Directions
Search the listing below, and show each line that includes the word "computer".

"""

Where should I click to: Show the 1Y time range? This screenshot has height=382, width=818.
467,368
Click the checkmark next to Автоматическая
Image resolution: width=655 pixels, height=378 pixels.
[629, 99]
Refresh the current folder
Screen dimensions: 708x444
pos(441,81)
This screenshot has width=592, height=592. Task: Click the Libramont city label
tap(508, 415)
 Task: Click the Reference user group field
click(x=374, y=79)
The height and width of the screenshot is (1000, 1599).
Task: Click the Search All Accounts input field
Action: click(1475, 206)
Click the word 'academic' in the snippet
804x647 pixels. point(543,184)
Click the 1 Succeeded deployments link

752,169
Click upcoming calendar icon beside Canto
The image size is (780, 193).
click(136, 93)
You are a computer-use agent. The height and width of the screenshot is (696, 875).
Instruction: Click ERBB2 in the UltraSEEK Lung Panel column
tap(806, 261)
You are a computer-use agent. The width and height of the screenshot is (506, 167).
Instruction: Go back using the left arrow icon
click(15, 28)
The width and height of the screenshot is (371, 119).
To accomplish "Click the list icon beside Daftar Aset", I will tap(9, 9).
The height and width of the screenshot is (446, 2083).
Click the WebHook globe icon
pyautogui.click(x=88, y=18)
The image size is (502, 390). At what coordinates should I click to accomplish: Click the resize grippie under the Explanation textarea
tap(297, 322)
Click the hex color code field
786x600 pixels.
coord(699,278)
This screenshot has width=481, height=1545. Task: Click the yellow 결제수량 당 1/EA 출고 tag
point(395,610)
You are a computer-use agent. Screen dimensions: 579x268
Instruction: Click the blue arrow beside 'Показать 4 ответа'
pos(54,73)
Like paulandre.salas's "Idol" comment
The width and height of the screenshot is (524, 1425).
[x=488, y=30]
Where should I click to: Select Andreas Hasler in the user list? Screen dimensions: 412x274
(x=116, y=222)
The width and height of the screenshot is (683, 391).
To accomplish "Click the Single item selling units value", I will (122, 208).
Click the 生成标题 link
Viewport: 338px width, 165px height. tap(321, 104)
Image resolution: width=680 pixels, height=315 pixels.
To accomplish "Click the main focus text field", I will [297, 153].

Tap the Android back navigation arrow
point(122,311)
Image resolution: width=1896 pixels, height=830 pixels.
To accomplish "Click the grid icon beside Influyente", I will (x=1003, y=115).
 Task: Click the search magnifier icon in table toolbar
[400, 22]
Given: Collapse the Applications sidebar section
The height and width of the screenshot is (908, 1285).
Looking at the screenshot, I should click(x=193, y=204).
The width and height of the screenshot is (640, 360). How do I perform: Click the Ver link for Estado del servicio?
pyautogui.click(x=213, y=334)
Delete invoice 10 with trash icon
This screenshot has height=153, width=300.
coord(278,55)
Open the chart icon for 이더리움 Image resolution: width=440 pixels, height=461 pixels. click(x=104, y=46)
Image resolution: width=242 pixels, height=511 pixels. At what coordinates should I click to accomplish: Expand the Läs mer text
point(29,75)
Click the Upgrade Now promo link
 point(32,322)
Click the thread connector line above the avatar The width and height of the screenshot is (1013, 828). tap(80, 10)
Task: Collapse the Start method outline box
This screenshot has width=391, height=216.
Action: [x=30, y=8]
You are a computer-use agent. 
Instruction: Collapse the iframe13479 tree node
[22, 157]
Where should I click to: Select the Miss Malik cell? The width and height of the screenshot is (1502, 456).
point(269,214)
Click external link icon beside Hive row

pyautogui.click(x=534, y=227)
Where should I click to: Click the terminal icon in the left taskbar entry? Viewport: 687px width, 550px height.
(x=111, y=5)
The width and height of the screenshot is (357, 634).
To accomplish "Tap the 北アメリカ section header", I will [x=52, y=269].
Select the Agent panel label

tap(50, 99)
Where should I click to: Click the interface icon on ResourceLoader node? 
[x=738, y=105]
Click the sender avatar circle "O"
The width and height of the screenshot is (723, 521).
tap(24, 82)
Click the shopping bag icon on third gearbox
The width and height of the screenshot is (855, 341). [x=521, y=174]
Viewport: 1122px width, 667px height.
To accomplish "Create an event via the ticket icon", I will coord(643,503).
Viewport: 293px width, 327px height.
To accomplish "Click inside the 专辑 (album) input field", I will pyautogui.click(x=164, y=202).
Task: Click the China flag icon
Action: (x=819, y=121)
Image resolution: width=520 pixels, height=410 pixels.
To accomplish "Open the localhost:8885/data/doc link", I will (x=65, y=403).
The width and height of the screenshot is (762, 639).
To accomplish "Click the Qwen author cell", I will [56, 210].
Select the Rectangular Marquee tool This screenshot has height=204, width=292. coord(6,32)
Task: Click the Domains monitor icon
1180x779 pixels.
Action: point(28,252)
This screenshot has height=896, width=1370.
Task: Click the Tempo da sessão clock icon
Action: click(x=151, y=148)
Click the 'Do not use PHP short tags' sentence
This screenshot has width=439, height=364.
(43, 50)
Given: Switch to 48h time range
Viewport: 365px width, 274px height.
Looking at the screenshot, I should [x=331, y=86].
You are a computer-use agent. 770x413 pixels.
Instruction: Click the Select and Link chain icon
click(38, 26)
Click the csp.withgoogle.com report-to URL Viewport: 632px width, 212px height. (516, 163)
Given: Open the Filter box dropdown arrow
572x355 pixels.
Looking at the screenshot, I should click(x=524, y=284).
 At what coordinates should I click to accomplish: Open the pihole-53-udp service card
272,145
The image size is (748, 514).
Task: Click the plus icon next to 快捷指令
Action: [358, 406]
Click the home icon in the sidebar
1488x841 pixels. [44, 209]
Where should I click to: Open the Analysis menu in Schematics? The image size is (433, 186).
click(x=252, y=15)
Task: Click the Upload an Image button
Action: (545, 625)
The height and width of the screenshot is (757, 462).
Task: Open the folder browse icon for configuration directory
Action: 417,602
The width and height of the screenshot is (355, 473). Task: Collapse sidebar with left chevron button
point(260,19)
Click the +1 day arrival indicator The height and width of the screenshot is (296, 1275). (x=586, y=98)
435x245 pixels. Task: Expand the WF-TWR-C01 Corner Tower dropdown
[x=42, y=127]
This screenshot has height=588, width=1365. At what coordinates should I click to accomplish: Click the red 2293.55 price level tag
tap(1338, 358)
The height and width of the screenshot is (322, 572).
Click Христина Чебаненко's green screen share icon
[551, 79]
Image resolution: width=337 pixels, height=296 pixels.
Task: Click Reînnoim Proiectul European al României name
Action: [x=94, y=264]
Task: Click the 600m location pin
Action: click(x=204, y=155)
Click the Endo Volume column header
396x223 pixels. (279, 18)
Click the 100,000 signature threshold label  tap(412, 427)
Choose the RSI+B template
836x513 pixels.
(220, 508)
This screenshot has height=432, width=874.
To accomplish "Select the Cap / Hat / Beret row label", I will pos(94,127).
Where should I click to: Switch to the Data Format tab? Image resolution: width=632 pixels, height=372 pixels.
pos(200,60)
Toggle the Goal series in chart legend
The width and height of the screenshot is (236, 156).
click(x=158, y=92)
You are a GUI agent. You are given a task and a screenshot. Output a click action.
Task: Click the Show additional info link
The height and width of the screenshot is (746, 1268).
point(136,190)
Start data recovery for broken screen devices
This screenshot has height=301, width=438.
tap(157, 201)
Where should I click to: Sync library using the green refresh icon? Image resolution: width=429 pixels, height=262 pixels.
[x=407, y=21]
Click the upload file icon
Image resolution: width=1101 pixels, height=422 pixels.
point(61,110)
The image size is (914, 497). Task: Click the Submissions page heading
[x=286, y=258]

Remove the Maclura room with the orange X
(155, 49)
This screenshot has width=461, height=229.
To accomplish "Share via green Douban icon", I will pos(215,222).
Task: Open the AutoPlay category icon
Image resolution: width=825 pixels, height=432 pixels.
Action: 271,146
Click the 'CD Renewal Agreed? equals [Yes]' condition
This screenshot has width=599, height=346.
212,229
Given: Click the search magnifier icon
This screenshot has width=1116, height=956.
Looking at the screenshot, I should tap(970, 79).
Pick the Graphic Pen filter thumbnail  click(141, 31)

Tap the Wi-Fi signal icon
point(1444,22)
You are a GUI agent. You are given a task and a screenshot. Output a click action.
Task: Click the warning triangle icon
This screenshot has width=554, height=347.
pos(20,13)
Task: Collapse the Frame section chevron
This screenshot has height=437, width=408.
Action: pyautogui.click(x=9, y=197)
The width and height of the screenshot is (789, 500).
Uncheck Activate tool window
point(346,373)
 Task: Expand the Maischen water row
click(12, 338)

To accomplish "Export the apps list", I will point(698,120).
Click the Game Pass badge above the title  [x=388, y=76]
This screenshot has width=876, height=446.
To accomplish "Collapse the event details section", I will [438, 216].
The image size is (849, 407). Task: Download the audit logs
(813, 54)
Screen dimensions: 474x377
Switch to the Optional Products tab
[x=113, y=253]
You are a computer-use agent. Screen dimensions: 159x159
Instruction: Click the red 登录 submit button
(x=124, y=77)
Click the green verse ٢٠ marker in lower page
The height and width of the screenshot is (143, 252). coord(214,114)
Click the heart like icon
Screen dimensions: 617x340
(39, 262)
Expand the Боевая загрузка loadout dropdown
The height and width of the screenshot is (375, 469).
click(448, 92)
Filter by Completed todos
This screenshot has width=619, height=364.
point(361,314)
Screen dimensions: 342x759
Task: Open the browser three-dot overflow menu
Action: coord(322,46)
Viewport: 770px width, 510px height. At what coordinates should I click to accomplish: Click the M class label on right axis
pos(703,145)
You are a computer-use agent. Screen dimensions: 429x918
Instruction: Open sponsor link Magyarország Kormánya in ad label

"""

Answer box
You are a computer-use agent. The height and width of the screenshot is (696, 875).
You are a computer-use agent. The width and height of the screenshot is (506, 167).
You are a computer-use agent. Screen dimensions: 579x268
You are a computer-use agent. 
You are a computer-use agent. 770x413 pixels.
You are a computer-use agent. Screen dimensions: 159x159
You are a computer-use agent. Screen dimensions: 429x918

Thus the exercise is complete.